T cells: Multifaceted immune cells
T cells are generally part of what’s known as adaptive immunity — the immunity that changes after you’ve had an infection, creating a “memory” carried in long-lived immune cells that react more quickly and effectively if you encounter that infection again. Part of this ability lies in a specialized protein on T cells’ surface, the T-cell receptor or TCR. Each new T cell produced by our bodies has its own unique TCR, made by shuffling together bits of TCR genes from an array of options.
“T cells are these really interesting cells — they've got this receptor, and the nature of that receptor or what it likes to stick to, in principle, determines the fate of that cell in the context of infection or cancer,” Bradley said.
T cells use their TCRs to survey the cells in our bodies, hunting for cells that are infected or diseased. Cells display molecular “tags” on their surface that T cells sample. When a T cell’s TCR binds a tag on a cell, it’s a sign that something is wrong.
Different T cells have many different duties. “Killer” T cells use their TCRs to pinpoint cells that should be killed off. Others give a helping hand to immune cells that produce protective proteins called antibodies. Yet others tamp down immune responses to prevent damage to healthy tissue. And there are many flavors of T cell within each category, helping the body to tailor its immune responses as needed.
The TCR and what it “sees” plays a role in determining whether a T cell will become a killer, a helper, or an immune traffic controller. But much of how this process works remains mysterious. Researchers are still seeking to find ways to predict TCR targets from TCR sequences, in addition to understanding how that shapes T-cell development. Being able to match TCR sequences to what’s going on inside a T cell — which genes are turned on, or transcribed — gives insights into what role the cell is playing and whether it’s currently on active duty or waiting to be called up.

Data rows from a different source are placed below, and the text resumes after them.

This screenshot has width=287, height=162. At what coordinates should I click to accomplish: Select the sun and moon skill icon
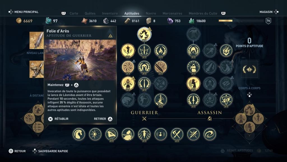click(95, 134)
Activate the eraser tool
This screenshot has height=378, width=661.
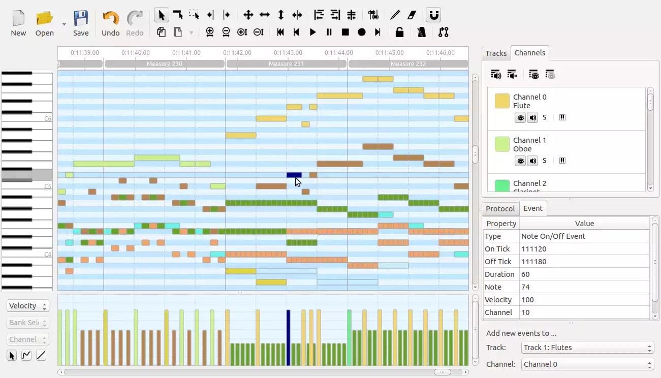coord(412,15)
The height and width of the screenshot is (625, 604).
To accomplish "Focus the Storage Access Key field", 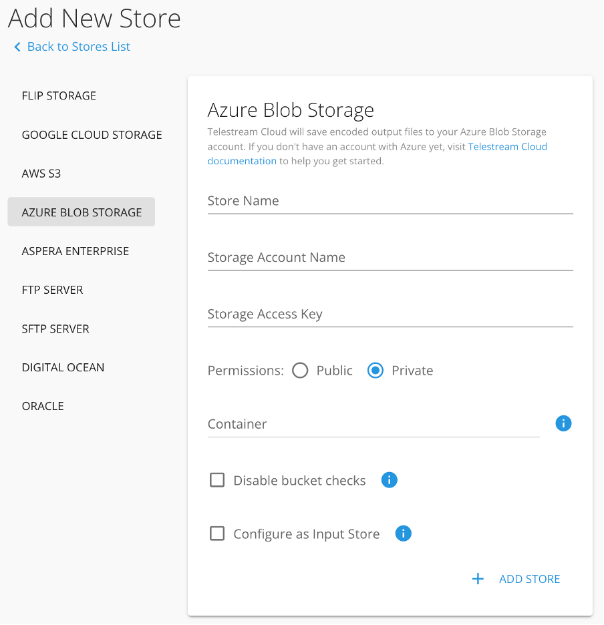I will (x=390, y=315).
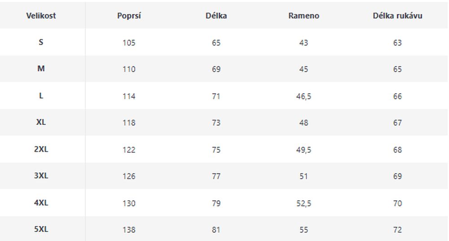449x241 pixels.
Task: Select the S size row label
Action: (x=41, y=42)
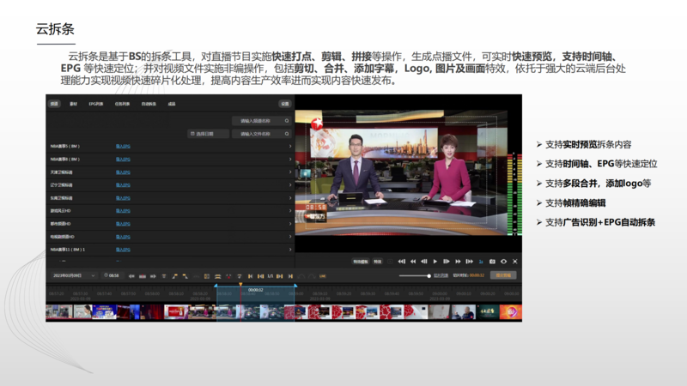Open the 选择日期 date picker
This screenshot has height=386, width=687.
209,134
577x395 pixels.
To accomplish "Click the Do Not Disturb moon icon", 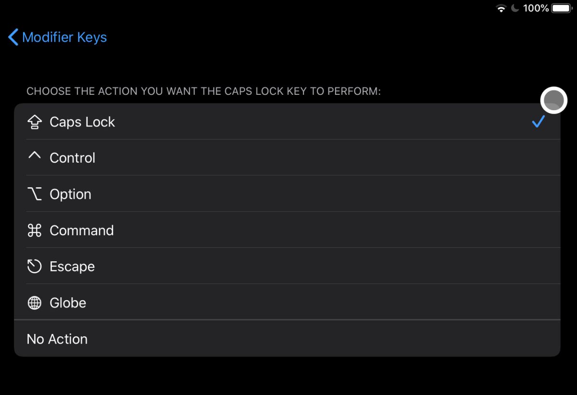I will point(514,8).
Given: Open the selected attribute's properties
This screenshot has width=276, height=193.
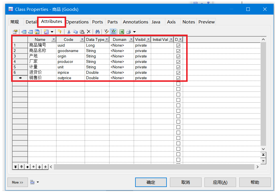Looking at the screenshot, I should [x=15, y=31].
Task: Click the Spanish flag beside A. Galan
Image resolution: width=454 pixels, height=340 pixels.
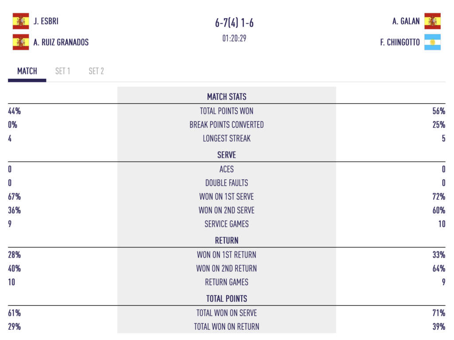Action: coord(432,21)
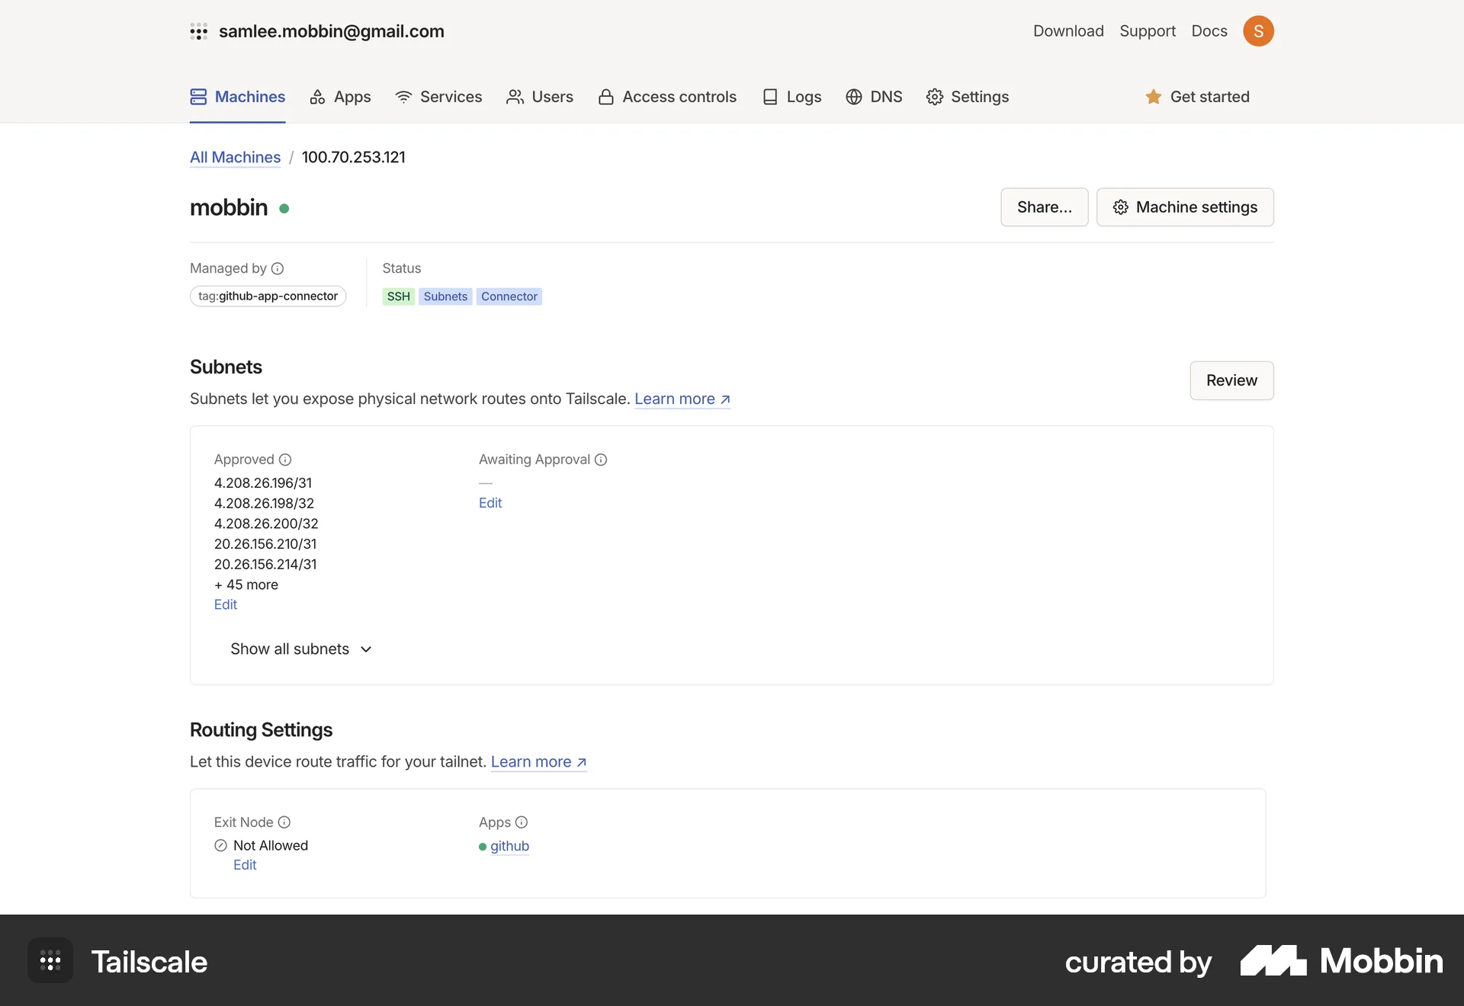Click the Machines server icon in navigation

click(198, 97)
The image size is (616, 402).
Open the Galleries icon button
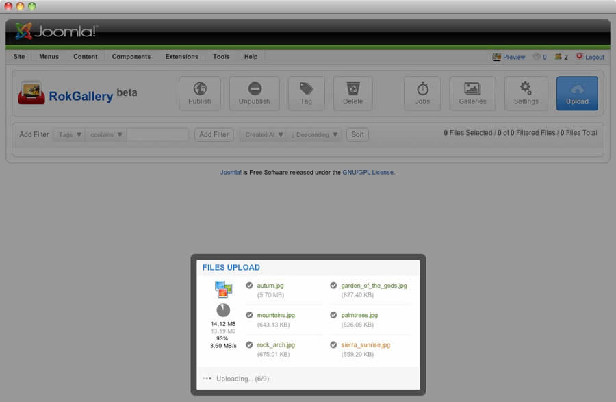pyautogui.click(x=472, y=93)
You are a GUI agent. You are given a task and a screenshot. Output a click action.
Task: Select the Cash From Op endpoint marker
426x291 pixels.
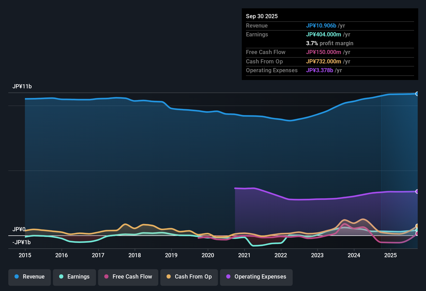[x=417, y=226]
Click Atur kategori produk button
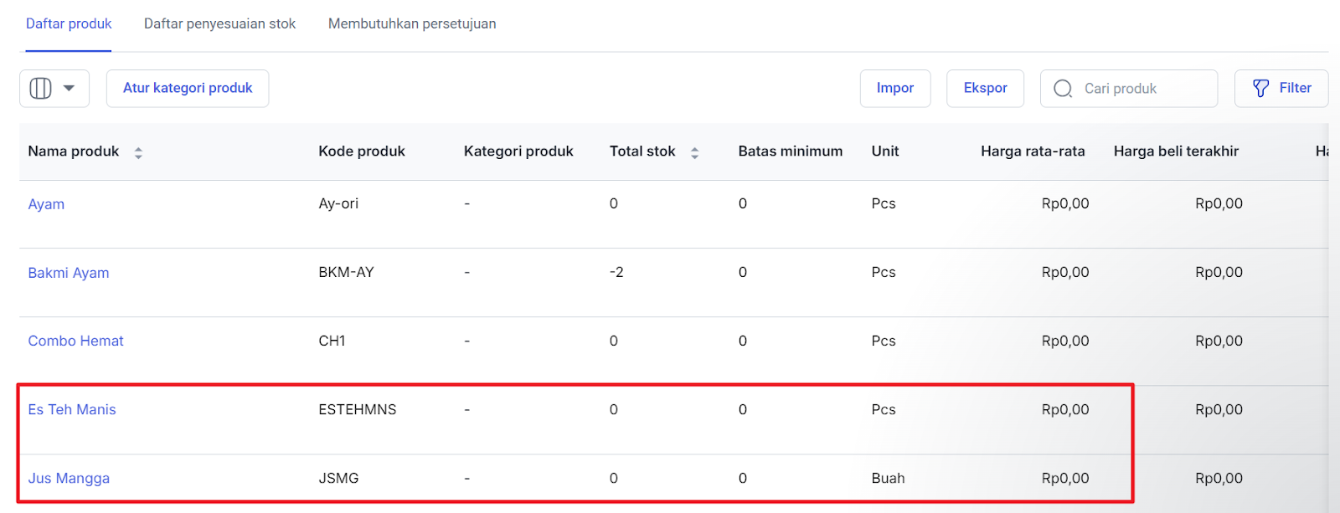 click(188, 89)
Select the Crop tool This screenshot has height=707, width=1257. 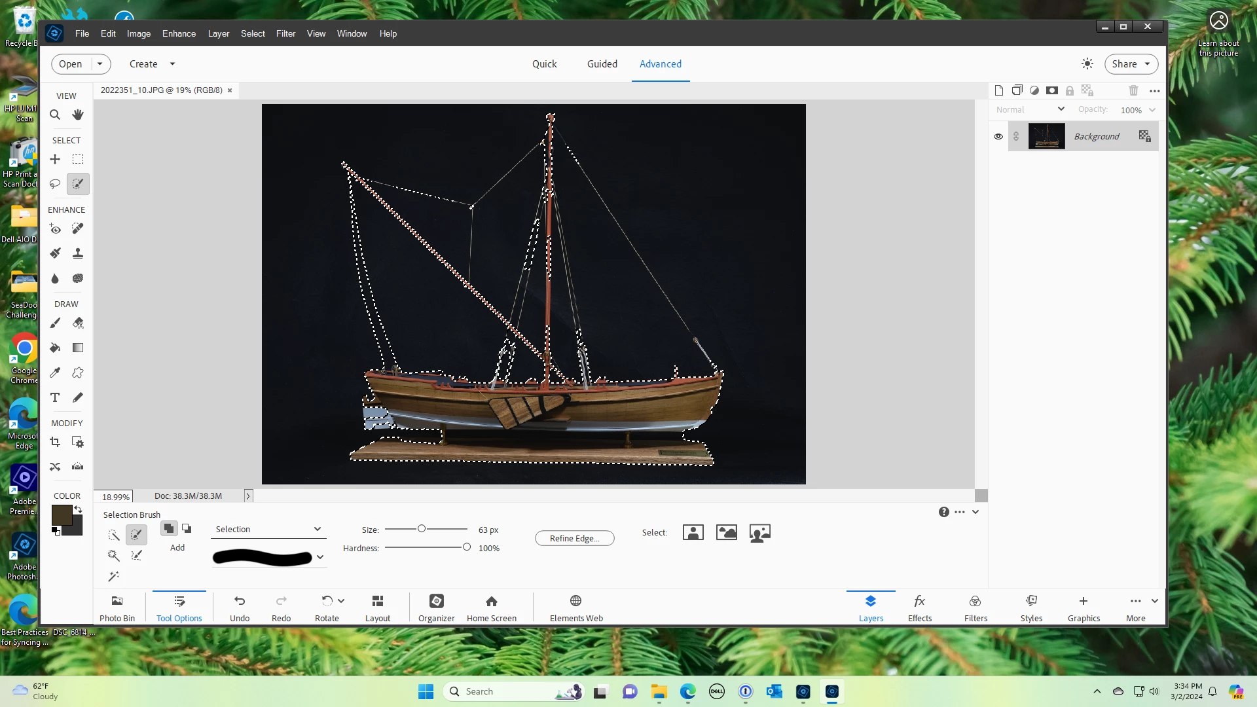[55, 443]
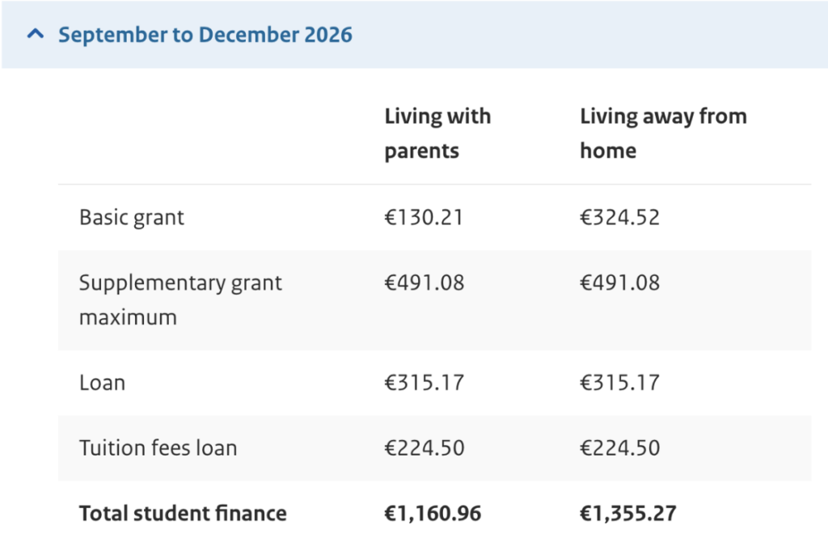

“What we were really interested in knowing is, if you have this profile of the transcription in the cell, how does that relate to the sequence of the T-cell receptor on the surface?” Bradley said. “The eventual goal would be that you could take a T-cell receptor sequence and predict what that T cell is doing. That’s the Holy Grail for this field, and it's really, really, hard. We're a ways away from that.”
To find this Holy Grail, researchers need information from lots of individual T cells — the more they find that T cells with specific TCR characteristics also turn on a specific gene, the more likely the link is real — but these complex datasets are challenging to analyze.
Recent technological leaps allow scientists to glean information from millions of cells. These datasets can include gene sequences, which genes are turned on (and how high), as well as which proteins are on the surface of the cells. Each new layer of data makes analysis more challenging.
It’s more than a person can analyze on their own. We need math.
That’s why Bradley, Thomas, Dr. Stefan Schattgen, a postdoctoral fellow in Thomas’ group who spearheaded the study, and University of Southern California undergraduate student Kate Guion developed CoNGA, which stands for clonotype neighbor graph analysis.
Basically, the team created algorithms that can compare two graphs. One graph groups T cells that have similar transcriptional profiles (the genes they have turned on), and the other groups T cells based on similarities in their TCR sequences.